==== Tekst ====
Komedia romantyczna to gatunek o specyficznych wymaganiach względem muzyki filmowej. Wynika to głównie z faktu, że znacznie chętniej od pozostałych sięga po muzykę już wcześniej napisaną, szczególnie jeśli jej głównym celem jest zgromadzenie dużej widowni. Stąd na oryginalną ścieżkę dźwiękową pozostaje już niewiele miejsca i kompozytor musi się wyjątkowo napracować, by zwracała uwagę i stanowiła coś więcej niż li tylko tło do poszczególnych scen. Inna sprawa, że często się na tę pracę nie zdobywa.
Z tego względu kompilacja muzyki z przebojowych komedii romantycznych od początku wzbudziła moją nieufność, którą pogłębił fakt, iż obejmuje ona aż dwie płyty. Czyżby w rodzimych produkcjach tego gatunku było naprawdę tyle dobrego materiału? – zapytywałem sam siebie. Owszem, jest tu też muzyka z dwóch seriali, lecz czy to wystarczy? Odpowiedź okazała się prosta: nie.
Nie będę ukrywał, iż w mojej opinii cała koncepcja tego wydawnictwa jest chybiona, a już szczególnie w tym rozmiarze. Wysłuchanie niemal dwóch godzin muzyki o tak jednorodnym kształcie wymaga sporo cierpliwości i dobrej woli. Wszystko jedno czy to Maciej Zieliński czy ktokolwiek inny, wypełnianie dwóch płyt lukrem jest przedsięwzięciem, najoględniej mówiąc, ryzykownym. Tutaj na dodatek lukier ten nie zawsze jest pierwszej świeżości, a czasem smakuje jak kostka cukru.
Pan Zieliński jest kompozytorem nowoczesnym, łączy więc, wcale umiejętnie, orkiestrę z elektroniką – ogólnie rzecz biorąc, z dobry skutkiem. Niestety wiele, zbyt wiele, jego utworów przypomina dokonania Hansa Zimmera przy współpracy z Nancy Meyers. Szczególnie "Hol iday" zaznacza się tu mocno. Nie chodzi nawet o melodyczne podobieństwo, ale niemal powtórzone pomysły aranżacyjne. Dają się też słyszeć echa nieśmiertelnych "Czułych słówek" Michaela Gore. Te świadome lub nie zapożyczenia nie powodują obniżenia jakości poszczególnych utworów, ale wywołują poczucie pewnego znużenia, które pojawia się zawsze w podobnych przypadkach i oczywiście chęć sięgnięcia po Zimmera jako niedoścignionego wzorca.
Podobieństwa do muzyki niemieckiego giganta można jednak wybaczyć, ale braku wyrazistości już nie. Całe połacie dwóch płyt zajmują utwory nie tyle złe, co kompletnie nijakie. Tak wygląda w całości muzyka do "Barw szczęścia" czy "Nigdy w życiu" – zawarte na krążku utwory to nic więcej jak tylko różowa piana. Pod tym względem zresztą znacznie lepiej wypada płyta druga, gdzie można znaleźć więcej utworów ciekawych, bogatszych, rozbudowanych o znacznie mniej ujednoliconej atmosferze. Na pierwszej dominuje ten sam nadurokliwy nastrój, którego nawet "Krymi nalnym" nie udaje się zdusić.
==== Fragmenty danych ====
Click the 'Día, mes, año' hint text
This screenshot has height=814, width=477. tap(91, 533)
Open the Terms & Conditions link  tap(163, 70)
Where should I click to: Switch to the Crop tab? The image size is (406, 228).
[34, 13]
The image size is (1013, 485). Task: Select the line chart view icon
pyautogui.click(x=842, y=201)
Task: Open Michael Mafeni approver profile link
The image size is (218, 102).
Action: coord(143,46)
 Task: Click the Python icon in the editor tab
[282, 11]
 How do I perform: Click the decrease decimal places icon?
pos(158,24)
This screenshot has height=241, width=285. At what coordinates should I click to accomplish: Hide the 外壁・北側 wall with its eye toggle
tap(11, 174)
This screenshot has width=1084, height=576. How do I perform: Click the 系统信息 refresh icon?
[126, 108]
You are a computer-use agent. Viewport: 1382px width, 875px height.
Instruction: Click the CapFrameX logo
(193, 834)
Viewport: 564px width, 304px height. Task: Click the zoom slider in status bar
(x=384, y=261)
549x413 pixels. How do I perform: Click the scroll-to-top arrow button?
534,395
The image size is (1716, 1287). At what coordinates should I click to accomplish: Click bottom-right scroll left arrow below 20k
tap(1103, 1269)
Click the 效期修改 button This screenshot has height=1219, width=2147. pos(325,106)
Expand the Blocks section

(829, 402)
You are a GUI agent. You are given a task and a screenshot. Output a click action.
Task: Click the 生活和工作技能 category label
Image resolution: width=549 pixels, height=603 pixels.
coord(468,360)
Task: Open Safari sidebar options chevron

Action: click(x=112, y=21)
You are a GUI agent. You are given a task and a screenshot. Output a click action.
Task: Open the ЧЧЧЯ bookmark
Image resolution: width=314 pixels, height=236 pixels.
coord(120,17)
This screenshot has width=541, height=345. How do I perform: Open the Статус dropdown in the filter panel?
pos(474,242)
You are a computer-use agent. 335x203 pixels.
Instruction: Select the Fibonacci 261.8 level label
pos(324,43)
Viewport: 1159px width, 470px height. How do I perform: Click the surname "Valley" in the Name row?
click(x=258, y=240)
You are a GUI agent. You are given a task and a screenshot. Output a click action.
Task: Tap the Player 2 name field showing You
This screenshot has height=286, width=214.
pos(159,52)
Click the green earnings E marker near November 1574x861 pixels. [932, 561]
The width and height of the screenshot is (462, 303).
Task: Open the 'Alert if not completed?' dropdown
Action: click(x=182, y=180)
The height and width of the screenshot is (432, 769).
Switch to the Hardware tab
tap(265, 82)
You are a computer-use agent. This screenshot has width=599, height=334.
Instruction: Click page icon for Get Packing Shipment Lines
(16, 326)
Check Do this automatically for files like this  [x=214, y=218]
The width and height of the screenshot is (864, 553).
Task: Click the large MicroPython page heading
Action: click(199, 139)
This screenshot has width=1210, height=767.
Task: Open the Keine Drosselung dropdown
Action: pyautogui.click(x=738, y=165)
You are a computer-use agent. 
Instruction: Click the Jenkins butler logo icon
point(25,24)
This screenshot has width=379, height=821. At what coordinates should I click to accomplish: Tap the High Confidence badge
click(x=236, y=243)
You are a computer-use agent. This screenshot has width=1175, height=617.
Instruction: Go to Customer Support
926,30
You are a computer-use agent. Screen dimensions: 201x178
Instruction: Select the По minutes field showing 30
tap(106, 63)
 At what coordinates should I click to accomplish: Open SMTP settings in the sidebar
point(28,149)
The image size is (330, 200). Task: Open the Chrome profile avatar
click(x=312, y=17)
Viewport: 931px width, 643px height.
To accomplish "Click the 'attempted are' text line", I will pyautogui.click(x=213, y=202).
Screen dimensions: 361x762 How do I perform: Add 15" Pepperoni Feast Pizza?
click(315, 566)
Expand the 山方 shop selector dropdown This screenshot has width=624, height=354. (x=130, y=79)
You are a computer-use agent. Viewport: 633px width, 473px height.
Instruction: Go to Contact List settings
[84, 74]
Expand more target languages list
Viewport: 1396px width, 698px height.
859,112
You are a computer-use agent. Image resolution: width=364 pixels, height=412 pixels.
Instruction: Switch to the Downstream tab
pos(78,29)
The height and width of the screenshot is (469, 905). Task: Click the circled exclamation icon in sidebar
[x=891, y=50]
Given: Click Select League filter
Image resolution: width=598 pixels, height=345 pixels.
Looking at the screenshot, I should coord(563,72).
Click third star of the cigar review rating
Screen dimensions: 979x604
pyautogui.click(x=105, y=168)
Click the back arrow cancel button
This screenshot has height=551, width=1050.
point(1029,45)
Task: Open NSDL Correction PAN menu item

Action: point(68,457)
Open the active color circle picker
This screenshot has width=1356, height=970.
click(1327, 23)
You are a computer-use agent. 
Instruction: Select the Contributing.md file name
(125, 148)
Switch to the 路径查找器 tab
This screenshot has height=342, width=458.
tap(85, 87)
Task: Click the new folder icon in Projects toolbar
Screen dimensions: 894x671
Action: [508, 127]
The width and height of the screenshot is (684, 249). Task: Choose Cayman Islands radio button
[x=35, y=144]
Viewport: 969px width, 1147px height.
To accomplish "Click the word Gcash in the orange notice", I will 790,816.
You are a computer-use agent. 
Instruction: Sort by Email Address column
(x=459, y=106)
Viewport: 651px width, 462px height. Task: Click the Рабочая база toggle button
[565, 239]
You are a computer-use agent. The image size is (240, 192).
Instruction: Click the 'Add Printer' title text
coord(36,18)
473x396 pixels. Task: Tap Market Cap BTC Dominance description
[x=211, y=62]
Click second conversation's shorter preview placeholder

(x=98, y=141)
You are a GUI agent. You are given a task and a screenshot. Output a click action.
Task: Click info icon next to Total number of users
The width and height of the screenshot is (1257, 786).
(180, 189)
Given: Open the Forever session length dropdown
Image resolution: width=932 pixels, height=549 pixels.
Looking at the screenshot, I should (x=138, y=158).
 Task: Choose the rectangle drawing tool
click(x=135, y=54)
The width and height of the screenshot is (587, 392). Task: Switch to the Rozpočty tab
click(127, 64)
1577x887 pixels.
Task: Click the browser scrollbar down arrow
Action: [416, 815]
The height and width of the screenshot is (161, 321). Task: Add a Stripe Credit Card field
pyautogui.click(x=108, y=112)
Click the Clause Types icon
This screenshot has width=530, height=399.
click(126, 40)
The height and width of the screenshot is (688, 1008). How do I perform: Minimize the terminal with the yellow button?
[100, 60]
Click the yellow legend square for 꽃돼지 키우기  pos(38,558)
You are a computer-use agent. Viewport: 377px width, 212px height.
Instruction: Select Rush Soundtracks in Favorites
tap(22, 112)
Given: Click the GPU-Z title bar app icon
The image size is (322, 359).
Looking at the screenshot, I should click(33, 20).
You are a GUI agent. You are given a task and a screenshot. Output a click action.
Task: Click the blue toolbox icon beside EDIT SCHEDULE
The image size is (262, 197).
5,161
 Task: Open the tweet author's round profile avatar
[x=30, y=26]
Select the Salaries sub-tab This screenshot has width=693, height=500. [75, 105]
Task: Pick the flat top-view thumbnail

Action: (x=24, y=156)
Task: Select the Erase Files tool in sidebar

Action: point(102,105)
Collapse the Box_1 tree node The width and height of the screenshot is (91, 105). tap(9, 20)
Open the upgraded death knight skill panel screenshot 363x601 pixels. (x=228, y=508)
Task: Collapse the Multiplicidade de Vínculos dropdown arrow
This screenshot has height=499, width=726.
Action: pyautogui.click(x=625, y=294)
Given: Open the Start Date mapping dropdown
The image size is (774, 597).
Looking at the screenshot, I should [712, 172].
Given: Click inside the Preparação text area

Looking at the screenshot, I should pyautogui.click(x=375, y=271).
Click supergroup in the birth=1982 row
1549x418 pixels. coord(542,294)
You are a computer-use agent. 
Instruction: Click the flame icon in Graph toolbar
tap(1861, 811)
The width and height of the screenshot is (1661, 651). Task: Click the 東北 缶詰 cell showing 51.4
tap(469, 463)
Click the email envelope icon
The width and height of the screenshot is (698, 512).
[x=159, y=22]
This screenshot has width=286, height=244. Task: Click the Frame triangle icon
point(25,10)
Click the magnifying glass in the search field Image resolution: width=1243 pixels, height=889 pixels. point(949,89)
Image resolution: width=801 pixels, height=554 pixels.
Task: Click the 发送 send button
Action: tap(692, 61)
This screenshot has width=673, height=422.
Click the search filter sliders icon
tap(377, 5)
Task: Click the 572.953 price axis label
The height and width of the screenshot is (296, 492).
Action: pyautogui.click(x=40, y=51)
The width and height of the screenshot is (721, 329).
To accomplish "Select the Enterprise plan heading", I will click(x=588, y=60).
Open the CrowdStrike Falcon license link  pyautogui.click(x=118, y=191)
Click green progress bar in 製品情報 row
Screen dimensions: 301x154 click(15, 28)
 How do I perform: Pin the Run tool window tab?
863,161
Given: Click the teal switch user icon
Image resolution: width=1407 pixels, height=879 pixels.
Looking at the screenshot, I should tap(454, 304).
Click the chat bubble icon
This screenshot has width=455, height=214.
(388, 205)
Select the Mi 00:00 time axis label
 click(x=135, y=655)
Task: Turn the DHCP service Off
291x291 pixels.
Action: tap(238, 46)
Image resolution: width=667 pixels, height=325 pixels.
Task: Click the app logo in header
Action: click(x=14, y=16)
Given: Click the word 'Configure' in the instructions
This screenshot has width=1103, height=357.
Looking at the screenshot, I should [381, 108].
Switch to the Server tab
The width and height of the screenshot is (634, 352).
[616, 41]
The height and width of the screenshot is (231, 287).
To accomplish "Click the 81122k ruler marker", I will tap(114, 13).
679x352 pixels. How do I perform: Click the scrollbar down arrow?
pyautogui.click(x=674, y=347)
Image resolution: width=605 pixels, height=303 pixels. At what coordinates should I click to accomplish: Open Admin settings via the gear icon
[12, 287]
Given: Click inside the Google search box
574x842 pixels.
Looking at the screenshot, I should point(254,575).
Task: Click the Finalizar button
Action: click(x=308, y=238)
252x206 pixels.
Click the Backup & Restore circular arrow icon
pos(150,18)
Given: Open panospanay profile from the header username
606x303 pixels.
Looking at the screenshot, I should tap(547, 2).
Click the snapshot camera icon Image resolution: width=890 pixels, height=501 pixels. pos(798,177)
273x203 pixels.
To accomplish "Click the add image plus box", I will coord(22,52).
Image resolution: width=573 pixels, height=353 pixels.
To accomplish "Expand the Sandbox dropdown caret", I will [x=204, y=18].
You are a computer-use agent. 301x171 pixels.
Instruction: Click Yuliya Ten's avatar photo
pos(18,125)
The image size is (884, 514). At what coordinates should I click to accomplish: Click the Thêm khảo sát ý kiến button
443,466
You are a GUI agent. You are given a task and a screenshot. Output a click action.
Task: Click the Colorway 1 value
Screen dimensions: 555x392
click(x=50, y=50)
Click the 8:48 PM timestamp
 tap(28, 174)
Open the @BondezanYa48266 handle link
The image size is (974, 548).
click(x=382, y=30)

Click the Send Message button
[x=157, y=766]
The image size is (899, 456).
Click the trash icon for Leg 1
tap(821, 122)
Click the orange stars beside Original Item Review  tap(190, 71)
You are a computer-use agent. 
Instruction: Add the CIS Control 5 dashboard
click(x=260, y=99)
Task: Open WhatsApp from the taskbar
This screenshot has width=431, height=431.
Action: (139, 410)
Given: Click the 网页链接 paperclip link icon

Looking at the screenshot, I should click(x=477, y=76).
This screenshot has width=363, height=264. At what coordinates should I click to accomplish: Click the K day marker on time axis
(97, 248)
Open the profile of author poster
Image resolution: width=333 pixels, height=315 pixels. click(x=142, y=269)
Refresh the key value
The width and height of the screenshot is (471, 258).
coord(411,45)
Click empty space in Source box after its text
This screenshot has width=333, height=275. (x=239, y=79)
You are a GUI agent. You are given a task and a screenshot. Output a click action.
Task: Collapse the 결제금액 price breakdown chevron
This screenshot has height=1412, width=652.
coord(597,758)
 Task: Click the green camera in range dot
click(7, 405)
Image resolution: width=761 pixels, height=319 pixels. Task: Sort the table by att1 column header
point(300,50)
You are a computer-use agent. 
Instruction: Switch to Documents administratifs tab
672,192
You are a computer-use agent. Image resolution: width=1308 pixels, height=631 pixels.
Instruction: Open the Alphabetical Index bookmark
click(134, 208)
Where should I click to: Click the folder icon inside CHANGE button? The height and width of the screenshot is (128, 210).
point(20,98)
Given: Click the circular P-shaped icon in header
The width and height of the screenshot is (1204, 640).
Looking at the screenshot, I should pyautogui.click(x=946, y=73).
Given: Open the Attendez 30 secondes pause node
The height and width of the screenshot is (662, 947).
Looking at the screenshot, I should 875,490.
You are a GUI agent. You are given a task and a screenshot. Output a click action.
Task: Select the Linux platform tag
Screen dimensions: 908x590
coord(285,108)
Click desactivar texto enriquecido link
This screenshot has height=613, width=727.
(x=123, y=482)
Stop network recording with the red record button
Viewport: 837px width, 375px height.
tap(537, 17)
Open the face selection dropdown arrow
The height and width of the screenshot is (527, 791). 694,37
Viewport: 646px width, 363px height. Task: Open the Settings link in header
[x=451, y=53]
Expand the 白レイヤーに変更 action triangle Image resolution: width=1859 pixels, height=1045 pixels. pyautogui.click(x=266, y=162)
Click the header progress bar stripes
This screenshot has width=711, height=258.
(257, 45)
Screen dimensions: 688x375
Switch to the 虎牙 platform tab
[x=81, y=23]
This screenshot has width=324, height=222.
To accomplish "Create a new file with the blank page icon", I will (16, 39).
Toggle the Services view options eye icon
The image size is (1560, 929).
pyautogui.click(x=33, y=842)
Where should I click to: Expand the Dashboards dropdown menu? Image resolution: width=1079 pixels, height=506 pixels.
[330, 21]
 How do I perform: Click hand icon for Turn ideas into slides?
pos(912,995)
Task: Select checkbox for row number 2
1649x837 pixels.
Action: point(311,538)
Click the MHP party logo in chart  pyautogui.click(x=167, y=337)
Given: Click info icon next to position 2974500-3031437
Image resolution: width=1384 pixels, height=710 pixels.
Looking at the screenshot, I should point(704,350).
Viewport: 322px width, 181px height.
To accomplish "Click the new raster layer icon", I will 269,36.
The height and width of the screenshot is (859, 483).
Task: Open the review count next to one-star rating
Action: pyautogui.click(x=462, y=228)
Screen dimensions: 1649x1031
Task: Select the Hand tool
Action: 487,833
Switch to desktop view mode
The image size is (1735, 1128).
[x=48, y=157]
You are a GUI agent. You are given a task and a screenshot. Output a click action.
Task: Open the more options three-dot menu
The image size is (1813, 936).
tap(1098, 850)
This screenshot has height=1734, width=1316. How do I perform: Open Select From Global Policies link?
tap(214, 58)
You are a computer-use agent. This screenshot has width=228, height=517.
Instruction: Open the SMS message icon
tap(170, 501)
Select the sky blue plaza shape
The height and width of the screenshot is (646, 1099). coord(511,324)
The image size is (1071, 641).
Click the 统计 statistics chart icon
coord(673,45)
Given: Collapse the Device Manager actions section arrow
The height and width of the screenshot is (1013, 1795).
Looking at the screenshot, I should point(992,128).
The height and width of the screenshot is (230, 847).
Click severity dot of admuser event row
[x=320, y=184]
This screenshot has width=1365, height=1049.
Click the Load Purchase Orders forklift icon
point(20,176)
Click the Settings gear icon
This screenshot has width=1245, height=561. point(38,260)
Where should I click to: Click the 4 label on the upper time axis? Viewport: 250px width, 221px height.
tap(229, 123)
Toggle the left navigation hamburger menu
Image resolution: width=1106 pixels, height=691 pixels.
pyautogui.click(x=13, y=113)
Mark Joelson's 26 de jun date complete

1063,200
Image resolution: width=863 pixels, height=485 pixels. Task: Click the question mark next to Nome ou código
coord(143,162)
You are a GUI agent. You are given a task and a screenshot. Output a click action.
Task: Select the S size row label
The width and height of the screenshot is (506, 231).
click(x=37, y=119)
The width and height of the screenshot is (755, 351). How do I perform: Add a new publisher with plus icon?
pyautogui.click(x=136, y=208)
====
**Polecenie**
Kontynuuj recenzję dwupłytowej kompilacji muzyki z rodzimych komedii romantycznych, rozpoczynając bezpośrednio po jej ostatnim zdaniu.

**Odpowiedź**
Niestety niewiele jest na obydwu płytach tematów w pełnym tego słowa znaczeniu. Większość utworów opiera się na bardzo prostej melodii czy frazie powtarzanej kilkakrotnie. Dla mnie to jeszcze nie są tematy, raczej ich namiastki. Z tego względu muzyka w dużej mierze wydaje się płytka. Fakt, do płytkich filmów powstawała, ale nie wiem, czy to wystarczające wytłumaczenie. Zupełnie też nie rozumiem zamieszczania kilku utworów opartych na tym samym temacie. Dobrym przykładem jest "Samba butelkowa" rozbrzmiewająca najpierw w pierwotnej wersji, a niedługo potem w wersji spowolnionej ("Samba smutna") i na koniec przyspieszonej ("Samba jogging") – trochę tego za dużo.
Ogólnie rzecz biorąc, naliczyłem się ok. 13-15 wartych uwagi utworów, co nie jest wynikiem złym, ale w kontekście 42 całości wypada już cokolwiek słabo. Można jednak odnaleźć tu i głębszą orkiestrę ("Motolotnia – jedno marzenie") i regionalne smaczki ("Randka na Kazimierzu"). Odnajdzie się także utwory, które stały się popularne same w sobie ("Samba butelkowa"). Są piosenki, z których najlepiej wypada "Jaka miłość taka śmierć" wykonaniu Kayah (ale pojawia się też coroczny hit świąteczny "Kto wie?"). Szkoda tylko, że to co dobre tonie w lukrze, plastikowej słodyczy i muzycznej nijakości.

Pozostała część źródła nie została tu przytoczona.